* _出典_
Column 〉重要性が高い広報誌のデザインとは?デザインのポイントやヒントの探し方を解説
2024/10/15
企業などの各種団体が広報誌を制作しようと考えたとき、内容だけではなく非常に重要な役割を担うのがデザインです。
広報誌は団体のイメージや現状を伝えるための重要なツールであり、掲載される内容は幅広いです。企業の商品やサービスが紹介されたり、従業員や生徒などの人物が紹介されたり、団体の新しい取り組みが紹介されたりしますが、それらをわかりやすく魅力的に伝えなければなりません。
基本的には無料で配布されるものであり、読者の層も幅が広いので、多くの方にとって読みやすく、魅力的なデザインにすることが望ましいです。
そこで今回は、広報誌のデザインの重要性をお伝えするとともに、採用すべきデザインの考え方についてもご紹介します。
1. 広報誌におけるデザインの重要性
広報誌は必ずしも目を通さなければならないものではないことが多いです。そのため、パッと見たときに伝わる魅力の程度によって、読んでもらえるか、読んでもらえないかが決まることも多いです。手に取ったとき、ぱらぱらめくったときに魅力を感じてもらうことができれば、きっと文字を読んでもらうこともできるでしょう。つまり、初めの印象を左右するデザインが非常に重要なのです。
読み始めてからも、文字の羅列だけでは途中で飽きてしまって読むのをやめてしまう可能性がありますし、読みにくいと感じてしまうとせっかくの内容も頭に入ってきません。

* _提示データ_
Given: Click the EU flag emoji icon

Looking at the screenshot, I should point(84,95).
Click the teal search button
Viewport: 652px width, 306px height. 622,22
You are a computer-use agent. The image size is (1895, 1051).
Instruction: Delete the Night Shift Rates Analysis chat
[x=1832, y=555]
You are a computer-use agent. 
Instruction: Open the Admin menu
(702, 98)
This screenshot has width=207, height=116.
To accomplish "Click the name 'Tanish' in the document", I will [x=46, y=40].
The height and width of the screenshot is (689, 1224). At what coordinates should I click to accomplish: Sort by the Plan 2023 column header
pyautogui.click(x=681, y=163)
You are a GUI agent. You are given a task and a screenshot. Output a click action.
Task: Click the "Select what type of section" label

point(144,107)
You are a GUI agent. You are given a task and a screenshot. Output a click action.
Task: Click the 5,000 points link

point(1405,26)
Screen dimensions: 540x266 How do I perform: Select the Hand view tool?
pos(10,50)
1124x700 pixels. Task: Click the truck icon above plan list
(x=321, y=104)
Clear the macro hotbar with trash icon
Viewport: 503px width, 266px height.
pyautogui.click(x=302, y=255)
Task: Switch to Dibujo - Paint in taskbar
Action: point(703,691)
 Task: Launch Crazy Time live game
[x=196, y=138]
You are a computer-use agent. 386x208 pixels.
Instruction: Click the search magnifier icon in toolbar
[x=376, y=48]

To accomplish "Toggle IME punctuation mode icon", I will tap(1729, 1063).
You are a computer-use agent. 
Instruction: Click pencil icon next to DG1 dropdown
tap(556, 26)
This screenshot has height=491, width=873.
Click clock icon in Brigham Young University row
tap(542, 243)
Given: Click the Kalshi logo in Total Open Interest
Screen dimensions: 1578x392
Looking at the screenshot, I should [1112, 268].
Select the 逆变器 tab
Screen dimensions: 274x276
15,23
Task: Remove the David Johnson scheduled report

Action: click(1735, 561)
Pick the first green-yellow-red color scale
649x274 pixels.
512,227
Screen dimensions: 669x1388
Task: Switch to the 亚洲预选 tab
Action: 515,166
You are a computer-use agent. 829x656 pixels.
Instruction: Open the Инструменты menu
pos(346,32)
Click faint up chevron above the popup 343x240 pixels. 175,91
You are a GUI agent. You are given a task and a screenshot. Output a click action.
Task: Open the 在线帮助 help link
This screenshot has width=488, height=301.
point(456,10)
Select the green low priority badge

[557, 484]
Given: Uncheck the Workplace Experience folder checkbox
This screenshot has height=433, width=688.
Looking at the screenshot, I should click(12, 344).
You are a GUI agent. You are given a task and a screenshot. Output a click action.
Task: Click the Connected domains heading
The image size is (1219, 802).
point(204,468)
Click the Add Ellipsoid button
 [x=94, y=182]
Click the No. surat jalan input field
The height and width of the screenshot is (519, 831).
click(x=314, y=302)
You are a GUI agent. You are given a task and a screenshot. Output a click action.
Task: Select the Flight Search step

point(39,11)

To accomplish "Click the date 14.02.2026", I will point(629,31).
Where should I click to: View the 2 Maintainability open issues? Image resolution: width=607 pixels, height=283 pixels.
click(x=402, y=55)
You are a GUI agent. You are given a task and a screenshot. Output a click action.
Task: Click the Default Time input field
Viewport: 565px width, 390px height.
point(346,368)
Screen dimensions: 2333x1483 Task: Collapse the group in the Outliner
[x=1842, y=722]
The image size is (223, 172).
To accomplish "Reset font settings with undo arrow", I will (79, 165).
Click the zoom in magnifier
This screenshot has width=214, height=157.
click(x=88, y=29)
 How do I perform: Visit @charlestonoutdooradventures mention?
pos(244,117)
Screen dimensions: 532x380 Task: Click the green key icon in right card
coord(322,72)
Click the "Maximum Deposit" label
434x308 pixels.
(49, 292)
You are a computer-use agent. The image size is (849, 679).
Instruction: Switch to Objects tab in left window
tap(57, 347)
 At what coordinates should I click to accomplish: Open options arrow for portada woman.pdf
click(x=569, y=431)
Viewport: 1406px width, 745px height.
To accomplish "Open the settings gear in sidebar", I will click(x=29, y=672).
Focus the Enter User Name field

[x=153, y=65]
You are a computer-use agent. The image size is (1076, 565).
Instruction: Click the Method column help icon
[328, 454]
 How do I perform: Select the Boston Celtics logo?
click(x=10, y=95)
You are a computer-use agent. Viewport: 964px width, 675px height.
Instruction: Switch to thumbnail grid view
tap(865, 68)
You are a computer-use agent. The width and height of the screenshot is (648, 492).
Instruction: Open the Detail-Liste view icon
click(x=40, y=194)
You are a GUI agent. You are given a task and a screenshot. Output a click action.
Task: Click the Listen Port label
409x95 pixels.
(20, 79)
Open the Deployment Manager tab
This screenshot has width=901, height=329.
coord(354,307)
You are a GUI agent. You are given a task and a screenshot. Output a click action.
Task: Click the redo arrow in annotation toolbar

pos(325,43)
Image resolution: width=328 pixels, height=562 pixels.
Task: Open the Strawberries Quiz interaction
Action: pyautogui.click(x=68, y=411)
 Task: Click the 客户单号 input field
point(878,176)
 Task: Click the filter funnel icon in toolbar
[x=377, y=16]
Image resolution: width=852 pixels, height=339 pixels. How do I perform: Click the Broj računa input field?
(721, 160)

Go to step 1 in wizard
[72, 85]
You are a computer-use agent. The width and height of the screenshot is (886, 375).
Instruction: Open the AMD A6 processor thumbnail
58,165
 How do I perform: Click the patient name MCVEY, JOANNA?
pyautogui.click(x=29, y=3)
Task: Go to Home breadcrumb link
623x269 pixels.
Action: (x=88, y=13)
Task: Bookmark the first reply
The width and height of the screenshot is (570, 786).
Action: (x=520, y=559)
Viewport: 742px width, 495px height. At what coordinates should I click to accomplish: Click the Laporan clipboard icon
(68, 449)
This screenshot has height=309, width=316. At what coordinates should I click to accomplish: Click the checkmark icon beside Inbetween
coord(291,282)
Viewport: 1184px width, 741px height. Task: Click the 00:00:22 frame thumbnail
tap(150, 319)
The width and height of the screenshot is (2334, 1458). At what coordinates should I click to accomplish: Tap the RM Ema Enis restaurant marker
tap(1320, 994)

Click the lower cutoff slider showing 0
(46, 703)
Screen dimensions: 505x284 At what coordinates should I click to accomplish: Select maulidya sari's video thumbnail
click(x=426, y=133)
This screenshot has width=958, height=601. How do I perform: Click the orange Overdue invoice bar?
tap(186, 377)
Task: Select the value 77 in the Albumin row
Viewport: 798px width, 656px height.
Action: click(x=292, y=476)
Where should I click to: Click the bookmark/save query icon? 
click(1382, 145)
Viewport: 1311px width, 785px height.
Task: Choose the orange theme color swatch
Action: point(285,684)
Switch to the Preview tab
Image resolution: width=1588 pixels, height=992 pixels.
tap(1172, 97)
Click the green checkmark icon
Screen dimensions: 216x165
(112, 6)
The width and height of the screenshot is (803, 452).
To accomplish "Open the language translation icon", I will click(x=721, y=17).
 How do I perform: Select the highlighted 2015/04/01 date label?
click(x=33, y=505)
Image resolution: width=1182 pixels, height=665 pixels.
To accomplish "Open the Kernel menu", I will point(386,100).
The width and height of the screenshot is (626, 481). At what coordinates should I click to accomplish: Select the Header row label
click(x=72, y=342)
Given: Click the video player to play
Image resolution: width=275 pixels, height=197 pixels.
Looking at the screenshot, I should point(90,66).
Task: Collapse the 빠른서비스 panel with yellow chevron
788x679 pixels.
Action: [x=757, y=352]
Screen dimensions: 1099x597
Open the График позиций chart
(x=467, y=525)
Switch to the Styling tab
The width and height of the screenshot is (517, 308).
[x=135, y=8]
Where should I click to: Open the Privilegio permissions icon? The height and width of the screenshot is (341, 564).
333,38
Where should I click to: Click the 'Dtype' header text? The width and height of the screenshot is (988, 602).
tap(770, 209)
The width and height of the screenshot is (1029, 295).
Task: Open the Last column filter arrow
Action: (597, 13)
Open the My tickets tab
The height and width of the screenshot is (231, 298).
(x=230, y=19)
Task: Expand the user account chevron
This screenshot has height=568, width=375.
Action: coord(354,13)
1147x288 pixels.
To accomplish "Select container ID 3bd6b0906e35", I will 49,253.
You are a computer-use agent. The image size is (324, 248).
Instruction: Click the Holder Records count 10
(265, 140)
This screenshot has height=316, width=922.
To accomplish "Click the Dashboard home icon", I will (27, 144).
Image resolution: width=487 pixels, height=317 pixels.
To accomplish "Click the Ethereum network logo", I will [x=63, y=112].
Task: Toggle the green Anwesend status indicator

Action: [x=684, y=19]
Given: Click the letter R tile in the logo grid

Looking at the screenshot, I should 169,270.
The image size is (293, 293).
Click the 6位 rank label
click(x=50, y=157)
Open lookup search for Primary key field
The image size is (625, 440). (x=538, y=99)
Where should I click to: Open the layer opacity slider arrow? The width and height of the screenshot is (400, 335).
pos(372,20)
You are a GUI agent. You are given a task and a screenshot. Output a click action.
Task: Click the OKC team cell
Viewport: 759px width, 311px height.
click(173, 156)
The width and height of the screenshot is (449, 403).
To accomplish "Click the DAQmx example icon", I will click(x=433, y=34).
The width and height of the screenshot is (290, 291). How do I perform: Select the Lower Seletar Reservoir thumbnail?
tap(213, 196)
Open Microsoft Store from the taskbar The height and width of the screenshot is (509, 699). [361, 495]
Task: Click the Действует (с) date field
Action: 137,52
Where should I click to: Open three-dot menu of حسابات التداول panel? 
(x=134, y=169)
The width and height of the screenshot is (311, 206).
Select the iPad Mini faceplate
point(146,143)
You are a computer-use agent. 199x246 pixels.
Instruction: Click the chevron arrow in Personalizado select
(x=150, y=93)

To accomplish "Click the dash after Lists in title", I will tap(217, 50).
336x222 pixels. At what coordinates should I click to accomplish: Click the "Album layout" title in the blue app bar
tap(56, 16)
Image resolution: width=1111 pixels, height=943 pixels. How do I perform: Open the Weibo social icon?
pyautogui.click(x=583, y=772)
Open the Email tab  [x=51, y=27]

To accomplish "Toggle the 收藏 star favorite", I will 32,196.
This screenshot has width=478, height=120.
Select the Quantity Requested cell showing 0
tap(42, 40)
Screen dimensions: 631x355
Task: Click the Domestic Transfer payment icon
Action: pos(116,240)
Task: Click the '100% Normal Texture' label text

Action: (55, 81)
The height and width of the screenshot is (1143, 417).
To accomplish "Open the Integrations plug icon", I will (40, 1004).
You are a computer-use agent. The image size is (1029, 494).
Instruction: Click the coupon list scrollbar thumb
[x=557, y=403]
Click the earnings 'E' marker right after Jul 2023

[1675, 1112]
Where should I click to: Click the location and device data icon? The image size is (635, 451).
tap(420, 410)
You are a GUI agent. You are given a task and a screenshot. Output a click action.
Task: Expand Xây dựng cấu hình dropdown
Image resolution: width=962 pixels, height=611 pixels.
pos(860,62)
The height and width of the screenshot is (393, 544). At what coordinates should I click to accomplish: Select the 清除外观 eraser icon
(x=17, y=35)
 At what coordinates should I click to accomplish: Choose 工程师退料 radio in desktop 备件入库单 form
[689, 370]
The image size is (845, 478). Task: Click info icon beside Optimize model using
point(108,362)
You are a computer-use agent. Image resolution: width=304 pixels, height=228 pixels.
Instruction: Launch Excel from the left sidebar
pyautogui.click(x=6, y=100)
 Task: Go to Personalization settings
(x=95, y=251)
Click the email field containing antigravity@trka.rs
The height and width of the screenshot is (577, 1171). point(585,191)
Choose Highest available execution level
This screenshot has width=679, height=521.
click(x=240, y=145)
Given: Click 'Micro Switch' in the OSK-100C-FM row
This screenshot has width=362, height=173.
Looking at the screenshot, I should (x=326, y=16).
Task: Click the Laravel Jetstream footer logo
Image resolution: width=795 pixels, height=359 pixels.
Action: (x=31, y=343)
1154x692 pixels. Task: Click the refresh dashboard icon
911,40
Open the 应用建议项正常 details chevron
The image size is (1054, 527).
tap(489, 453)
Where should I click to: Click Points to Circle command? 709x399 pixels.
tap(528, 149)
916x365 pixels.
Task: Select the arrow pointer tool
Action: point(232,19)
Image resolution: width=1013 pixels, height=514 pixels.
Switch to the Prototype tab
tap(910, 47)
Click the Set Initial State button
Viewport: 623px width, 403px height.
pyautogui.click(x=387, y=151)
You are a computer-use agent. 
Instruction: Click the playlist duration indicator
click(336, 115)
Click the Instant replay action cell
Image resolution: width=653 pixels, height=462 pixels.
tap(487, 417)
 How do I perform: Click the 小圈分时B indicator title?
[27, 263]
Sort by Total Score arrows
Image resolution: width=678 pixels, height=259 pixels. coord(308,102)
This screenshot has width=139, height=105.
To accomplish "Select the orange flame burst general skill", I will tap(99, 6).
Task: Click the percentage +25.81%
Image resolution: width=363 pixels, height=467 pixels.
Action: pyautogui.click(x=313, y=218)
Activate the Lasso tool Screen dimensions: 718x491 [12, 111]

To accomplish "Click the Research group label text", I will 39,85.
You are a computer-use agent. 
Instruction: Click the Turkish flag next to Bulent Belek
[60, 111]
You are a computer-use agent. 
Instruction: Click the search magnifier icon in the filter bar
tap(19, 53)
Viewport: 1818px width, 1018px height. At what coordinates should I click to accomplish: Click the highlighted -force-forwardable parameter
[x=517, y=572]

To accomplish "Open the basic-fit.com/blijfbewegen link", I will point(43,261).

* _課題一覧_
A. 広報誌デザインの記事について、次の問いに答えてください。
(i) 広報誌は基本的にどのような形で配布されるものとされていますか。
(ii) 広報誌を読んでもらえるかどうかは、何によって決まることが多いとされていますか。
(iii) 読み始めた後、文字の羅列だけだとどうなる可能性があるとされていますか。
B. 広報誌デザインの記事を、最後の文の後から続けて書いてください。

* _解答例_
A.
(i) 無料で配布されるもの。
(ii) パッと見たときに伝わる魅力の程度。
(iii) 途中で飽きてしまい、読むのをやめてしまう可能性がある。

B.
興味を継続させられるようなデザインや、読みやすいレイアウトにすることは、広報誌を手に取った方に中身をしっかり読んでいただき、さらに内容を理解してもらうためにも重要だといえます。
また近年、紙媒体だけでなく、WEB媒体も併用して広報情報を発信するケースも増えています。WEB媒体は紙媒体とは見え方が異なるので、それぞれにあったデザインを採用することも重要です。
2. 広報誌デザインのポイント
広報誌のデザインを考えるにあたり、押さえておきたい重要なポイント3点をご紹介します。
2-1. 目的とターゲットを考える
広報誌を制作する際には、何を目的としているのか、誰に読んでもらうのかを考えることが非常に重要です。それは、コンテンツや文章だけではなく、デザインにも同じことがいえます。その目的を達成するためには、どんなデザインが最適なのかということを軸として考えるようにしましょう。デザインは、企業などの団体のイメージを伝えるという面においても影響が大きいです。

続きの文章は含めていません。